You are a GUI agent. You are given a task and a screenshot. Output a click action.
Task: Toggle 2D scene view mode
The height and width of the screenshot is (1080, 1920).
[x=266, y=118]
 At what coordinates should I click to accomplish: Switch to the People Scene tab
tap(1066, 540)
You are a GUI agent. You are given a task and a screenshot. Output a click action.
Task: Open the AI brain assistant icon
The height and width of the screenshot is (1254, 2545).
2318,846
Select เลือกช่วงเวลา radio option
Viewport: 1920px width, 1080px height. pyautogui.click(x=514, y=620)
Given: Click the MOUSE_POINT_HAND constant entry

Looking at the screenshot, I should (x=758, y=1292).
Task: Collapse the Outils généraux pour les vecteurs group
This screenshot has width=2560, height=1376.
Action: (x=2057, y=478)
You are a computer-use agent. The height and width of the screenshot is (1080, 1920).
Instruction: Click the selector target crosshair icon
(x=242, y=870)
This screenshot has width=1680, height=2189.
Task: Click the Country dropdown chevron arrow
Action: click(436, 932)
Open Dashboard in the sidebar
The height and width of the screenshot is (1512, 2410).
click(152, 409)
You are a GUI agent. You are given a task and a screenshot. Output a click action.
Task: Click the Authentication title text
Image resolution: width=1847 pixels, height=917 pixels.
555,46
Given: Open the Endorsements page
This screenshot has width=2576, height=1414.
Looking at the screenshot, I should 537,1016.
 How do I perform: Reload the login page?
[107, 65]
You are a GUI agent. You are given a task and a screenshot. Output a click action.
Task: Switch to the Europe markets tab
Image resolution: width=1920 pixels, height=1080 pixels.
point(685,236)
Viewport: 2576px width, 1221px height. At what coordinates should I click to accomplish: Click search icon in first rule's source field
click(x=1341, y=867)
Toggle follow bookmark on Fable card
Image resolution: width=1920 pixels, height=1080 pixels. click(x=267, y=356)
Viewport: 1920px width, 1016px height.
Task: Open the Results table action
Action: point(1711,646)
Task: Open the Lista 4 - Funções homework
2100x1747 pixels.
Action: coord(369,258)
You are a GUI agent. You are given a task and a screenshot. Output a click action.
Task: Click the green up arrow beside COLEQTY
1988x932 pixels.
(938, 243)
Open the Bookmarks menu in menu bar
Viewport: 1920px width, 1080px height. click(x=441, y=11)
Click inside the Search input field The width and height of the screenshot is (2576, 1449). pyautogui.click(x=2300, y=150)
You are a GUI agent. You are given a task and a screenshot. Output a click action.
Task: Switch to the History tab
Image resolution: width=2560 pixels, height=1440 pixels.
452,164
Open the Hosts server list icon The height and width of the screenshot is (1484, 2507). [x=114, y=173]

:: GOAL OF THE EXERCISE ::
Your task is to set down exactly the lines from the line containing "Image resolution: width=2560" to the end of the data above, including both ends.

:: YOUR SOLUTION ::
Image resolution: width=2560 pixels, height=1440 pixels.
452,164
Open the Hosts server list icon The height and width of the screenshot is (1484, 2507). [x=114, y=173]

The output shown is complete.